======== Supplied information ========

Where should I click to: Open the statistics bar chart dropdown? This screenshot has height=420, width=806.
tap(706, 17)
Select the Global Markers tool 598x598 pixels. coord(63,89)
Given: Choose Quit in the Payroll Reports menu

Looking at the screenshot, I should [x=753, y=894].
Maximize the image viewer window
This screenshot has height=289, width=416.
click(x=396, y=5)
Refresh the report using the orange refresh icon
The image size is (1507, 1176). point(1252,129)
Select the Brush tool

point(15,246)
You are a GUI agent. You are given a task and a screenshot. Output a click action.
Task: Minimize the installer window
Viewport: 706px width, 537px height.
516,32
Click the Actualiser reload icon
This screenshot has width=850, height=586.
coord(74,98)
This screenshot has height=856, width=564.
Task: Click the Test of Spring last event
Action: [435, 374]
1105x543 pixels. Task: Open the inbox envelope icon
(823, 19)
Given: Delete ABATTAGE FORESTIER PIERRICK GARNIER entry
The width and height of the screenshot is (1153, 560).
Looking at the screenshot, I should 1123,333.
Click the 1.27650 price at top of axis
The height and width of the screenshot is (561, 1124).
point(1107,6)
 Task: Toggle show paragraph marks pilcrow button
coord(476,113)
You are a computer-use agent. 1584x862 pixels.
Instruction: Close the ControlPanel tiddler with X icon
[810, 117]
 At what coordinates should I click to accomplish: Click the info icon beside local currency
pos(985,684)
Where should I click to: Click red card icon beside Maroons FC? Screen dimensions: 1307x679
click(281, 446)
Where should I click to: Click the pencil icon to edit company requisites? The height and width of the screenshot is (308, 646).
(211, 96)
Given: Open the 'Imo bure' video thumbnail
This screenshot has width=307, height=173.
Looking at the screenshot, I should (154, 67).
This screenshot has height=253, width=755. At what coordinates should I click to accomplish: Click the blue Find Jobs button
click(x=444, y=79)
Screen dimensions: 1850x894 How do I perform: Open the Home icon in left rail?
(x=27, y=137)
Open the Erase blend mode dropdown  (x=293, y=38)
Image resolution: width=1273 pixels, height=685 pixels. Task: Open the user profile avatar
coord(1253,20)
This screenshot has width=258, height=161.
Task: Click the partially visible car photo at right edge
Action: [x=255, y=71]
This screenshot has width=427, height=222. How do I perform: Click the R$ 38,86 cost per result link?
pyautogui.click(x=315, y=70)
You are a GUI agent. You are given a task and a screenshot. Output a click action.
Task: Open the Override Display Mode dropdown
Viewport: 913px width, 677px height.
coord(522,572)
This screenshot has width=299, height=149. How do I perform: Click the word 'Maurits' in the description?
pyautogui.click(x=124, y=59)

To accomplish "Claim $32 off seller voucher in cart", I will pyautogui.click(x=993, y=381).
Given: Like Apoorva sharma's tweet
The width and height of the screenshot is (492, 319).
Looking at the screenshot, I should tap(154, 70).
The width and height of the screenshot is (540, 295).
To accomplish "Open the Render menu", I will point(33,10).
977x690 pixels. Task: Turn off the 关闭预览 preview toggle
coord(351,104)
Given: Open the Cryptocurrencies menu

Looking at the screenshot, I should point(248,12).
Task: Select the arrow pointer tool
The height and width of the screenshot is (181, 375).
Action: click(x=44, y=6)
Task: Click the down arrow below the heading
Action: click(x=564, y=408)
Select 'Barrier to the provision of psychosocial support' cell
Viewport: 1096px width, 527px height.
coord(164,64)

========

## Work task
Going through the lines above one by one, tally those with the word "window" and give only the total.

## Solution for this exercise
2